[AUSZUG]
Die israelische Regierung hat die Versöhnung von Fatah und Hamas scharf kritisiert. Wie wird die Annäherung der Palästinenserorganisationen in der israelischen Bevölkerung bewertet?

Wir sind in Israel eine Partei für Araber und Juden. Die Mehrheit unserer Mitglieder sind Araber. Wir sind Bestandteil des palästinensischen Volkes, aber gleichzeitig auch der israelischen Gesellschaft. Die Versöhnung zwischen Fatah und Hamas haben wir befürwortet. Aber die Mehrheit der israelischen Gesellschaft hat Angst vor dieser Versöhnung. Die Netanjahu-Regierung hat kein Interesse daran, mit den Palästinensern zu verhandeln. Egal, ob diese gespalten oder vereint sind. Als Voraussetzung fordert sie, Hamas müsse Israel anerkennen. Auf der anderen Seite ist die faschistische Partei Israel Beitenu mit Außenminister Avigdor Lieberman an der Regierung beteiligt. Auch die Palästinenser können nicht als Vorbedingung verlangen, dass alle Parteien in Israel sie anerkennen. Die Friedensgespräche müssen zwischen gewählten Vertretern beider Seiten stattfinden.

Im September wollen die Palästinenser ihren eigenen Staat ausrufen. Wie sehen Sie die Chancen, dass ihnen dieses Vorhaben gelingen wird?

[GESPEICHERTE DATEN]

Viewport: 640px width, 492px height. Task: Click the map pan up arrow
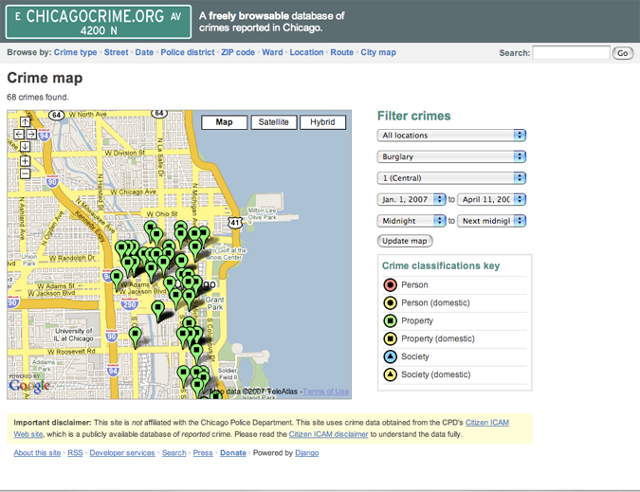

[ZU ERLEDIGENDE AUFGABEN]
[1] Beantworte anhand des Auszugs kurz die folgenden Fragen.
(a) Wer stellt laut Auszug die Mehrheit der Parteimitglieder?
(b) Welche Voraussetzung fordert die Netanjahu-Regierung?
(c) Was wollen die Palästinenser im September tun?
[2] Erkläre in höchstens drei Sätzen, womit der Auszug die Forderung zurückweist, Hamas müsse Israel anerkennen.
[3] Führe den Auszug über die Versöhnung von Fatah und Hamas im Anschluss an seine letzte Frage fort.

[DIE ANTWORTEN]
[1]
(a) Die Mehrheit der Mitglieder sind Araber.
(b) Sie fordert, dass Hamas Israel anerkennt.
(c) Sie wollen ihren eigenen Staat ausrufen.

[2] Der Auszug verweist darauf, dass die Partei Israel Beitenu mit Außenminister Avigdor Lieberman an der Regierung beteiligt ist. Sie wird dort als faschistisch bezeichnet. Daher könnten auch die Palästinenser nicht als Vorbedingung verlangen, dass alle Parteien in Israel sie anerkennen, und die Friedensgespräche müssten zwischen gewählten Vertretern beider Seiten stattfinden.

[3]
Diese Frage sollte die Weltgemeinschaft klären und nicht in den Händen von Israel lassen. Obwohl ich mir eigentlich immer gewünscht hatte, dass ein palästinensischer Staat durch einen Dialog zwischen Israelis und Palästinensern entsteht. Aber seit mehr als 60 Jahren hängt die Zukunft der Palästinenser an der israelischen Regierung. Ich gehe davon aus, dass die UNO im September eine Resolution verabschieden wird, die einen Palästinenserstaat anerkennt. Das bringt die Situation in die richtigen Bahnen. Bisher konnte Israel darüber bestimmen, was es den Palästinensern geben will. Aber wenn die Israelis laut UNO-Resolution in den Palästinensergebieten als Besatzer gelten würden, dann wäre der Druck groß, dass Israel sich von diesem Land zurückziehen muss.

Gehen wir davon aus, die Vereinten Nationen verabschieden diese Resolution. Israel müsste sich dann aus den besetzten Gebieten zurückziehen und zwei Staaten würden nebeneinander bestehen. Wären das wirklich gute Voraussetzungen für dauerhaften Frieden? Die Flüchtlingsfrage beispielsweise wäre dann noch immer nicht geklärt.

Über diese Frage müssten Israel und Palästina im Dialog bleiben, um eine gerechte Lösung zu finden. Zumindest wäre aber nach dieser Resolution absolut ausgeschlossen, dass Israel weiterhin Mauern und Siedlungen baut.